[SUPPLIED ENTRIES — start]

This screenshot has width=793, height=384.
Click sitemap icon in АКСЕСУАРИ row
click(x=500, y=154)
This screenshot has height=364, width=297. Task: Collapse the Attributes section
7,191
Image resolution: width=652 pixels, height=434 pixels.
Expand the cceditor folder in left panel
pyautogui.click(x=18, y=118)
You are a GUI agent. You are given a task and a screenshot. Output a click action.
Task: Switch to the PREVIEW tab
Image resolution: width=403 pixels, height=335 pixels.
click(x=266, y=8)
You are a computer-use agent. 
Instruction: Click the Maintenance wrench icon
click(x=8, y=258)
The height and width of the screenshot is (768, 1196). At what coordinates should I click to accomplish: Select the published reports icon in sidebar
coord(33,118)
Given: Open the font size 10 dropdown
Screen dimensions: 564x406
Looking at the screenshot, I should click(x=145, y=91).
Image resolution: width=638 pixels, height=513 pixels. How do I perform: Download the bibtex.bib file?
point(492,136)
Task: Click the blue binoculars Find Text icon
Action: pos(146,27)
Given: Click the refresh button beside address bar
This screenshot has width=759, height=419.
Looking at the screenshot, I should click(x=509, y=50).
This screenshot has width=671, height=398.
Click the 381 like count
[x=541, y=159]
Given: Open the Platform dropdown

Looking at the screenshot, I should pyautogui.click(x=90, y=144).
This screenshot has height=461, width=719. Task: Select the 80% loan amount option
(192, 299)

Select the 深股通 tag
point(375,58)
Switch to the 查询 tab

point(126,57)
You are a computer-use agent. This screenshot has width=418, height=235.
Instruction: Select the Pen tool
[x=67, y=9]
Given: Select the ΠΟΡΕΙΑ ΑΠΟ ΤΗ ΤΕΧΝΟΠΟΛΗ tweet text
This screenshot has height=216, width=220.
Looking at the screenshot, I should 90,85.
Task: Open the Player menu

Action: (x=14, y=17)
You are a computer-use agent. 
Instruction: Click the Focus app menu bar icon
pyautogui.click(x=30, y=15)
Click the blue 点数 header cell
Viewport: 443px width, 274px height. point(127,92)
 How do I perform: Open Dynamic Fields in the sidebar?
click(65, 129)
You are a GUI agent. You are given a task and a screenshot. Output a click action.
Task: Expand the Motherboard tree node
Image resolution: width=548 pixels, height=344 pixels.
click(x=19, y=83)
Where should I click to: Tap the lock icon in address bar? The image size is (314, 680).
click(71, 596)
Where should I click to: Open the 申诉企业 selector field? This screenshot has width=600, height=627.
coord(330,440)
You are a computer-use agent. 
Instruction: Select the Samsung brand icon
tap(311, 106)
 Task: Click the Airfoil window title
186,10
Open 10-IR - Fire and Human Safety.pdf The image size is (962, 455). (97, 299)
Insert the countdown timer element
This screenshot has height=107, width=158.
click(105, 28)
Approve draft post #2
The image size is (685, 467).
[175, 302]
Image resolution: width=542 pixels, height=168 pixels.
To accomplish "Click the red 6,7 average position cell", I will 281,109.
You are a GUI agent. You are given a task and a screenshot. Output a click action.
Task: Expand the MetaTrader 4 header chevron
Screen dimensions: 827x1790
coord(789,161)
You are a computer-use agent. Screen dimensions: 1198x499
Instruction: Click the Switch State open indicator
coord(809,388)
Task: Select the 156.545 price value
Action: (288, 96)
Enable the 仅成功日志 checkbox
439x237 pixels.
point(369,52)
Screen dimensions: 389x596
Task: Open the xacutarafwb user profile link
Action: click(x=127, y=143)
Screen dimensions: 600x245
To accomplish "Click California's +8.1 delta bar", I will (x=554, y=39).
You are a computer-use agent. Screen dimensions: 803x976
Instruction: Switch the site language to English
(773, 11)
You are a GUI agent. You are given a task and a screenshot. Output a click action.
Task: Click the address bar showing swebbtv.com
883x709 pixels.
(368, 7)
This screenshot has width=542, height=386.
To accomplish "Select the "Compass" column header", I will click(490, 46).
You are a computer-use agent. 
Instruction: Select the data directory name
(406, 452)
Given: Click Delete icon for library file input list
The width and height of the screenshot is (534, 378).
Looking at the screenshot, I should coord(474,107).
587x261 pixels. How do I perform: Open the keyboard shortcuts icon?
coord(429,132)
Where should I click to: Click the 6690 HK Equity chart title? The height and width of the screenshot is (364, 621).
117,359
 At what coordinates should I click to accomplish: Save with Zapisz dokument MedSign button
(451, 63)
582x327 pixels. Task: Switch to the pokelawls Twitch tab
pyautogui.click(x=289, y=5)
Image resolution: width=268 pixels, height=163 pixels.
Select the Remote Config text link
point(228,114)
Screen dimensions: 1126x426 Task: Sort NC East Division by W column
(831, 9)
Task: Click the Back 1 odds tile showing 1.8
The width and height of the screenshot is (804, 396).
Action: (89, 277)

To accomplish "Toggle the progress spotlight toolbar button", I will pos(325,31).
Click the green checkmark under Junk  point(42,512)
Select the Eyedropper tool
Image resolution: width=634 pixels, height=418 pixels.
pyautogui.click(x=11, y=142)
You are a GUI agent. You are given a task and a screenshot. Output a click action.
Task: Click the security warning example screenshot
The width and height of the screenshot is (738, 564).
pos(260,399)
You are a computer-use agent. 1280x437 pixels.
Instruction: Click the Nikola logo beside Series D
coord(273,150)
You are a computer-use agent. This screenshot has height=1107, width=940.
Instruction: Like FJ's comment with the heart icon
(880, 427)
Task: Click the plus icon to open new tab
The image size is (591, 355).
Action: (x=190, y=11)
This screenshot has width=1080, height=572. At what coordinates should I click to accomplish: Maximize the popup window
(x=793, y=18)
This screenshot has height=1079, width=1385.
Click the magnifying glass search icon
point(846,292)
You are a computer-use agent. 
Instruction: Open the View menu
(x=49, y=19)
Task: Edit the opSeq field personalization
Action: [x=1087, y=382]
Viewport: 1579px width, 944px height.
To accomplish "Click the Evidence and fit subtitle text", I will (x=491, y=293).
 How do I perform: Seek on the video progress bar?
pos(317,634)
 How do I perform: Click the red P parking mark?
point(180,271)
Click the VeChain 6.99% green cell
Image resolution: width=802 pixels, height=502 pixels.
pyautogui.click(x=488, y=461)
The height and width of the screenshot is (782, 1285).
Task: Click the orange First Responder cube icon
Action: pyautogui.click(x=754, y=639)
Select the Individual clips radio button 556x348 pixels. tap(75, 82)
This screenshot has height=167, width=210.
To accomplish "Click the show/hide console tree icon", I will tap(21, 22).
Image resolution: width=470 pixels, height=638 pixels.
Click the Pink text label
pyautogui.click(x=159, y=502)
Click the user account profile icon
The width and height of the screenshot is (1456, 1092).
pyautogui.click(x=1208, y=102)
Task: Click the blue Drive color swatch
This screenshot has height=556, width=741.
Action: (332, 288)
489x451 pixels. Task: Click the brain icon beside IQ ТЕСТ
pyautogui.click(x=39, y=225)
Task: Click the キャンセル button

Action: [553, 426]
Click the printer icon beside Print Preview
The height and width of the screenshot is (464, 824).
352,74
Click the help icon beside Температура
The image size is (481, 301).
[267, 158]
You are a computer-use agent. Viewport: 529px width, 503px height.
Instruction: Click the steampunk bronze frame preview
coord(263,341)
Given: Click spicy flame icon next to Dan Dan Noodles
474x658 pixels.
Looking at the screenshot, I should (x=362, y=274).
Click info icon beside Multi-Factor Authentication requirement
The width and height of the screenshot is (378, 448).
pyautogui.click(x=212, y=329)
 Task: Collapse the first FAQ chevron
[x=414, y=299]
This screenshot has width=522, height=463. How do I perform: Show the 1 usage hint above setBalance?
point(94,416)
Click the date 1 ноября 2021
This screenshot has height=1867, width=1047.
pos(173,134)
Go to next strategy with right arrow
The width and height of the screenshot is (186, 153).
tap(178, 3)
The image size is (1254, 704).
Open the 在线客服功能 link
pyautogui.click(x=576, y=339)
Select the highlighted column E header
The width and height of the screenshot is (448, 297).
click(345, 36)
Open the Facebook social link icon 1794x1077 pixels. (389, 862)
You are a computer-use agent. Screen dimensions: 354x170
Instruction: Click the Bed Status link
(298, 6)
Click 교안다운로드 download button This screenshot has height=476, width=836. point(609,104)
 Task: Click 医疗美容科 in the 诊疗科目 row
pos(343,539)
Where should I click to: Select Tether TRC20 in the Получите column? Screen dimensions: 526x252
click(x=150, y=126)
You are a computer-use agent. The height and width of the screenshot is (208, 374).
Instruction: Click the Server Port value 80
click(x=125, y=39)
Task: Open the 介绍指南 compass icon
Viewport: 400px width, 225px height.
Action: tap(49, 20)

[SUPPLIED ENTRIES — finish]

Using the entries above, repeat only the lines from the one containing "Screen dimensions: 827x1790" through the one containing "Given: Click Delete", end lines included.

## ANSWER
Screen dimensions: 827x1790
coord(789,161)
You are a computer-use agent. Screen dimensions: 1198x499
Instruction: Click the Switch State open indicator
coord(809,388)
Task: Select the 156.545 price value
Action: (288, 96)
Enable the 仅成功日志 checkbox
439x237 pixels.
point(369,52)
Screen dimensions: 389x596
Task: Open the xacutarafwb user profile link
Action: click(x=127, y=143)
Screen dimensions: 600x245
To accomplish "Click California's +8.1 delta bar", I will (x=554, y=39).
You are a computer-use agent. Screen dimensions: 803x976
Instruction: Switch the site language to English
(773, 11)
You are a GUI agent. You are given a task and a screenshot. Output a click action.
Task: Click the address bar showing swebbtv.com
883x709 pixels.
(368, 7)
This screenshot has width=542, height=386.
To accomplish "Select the "Compass" column header", I will click(490, 46).
You are a computer-use agent. 
Instruction: Select the data directory name
(406, 452)
Given: Click Delete icon for library file input list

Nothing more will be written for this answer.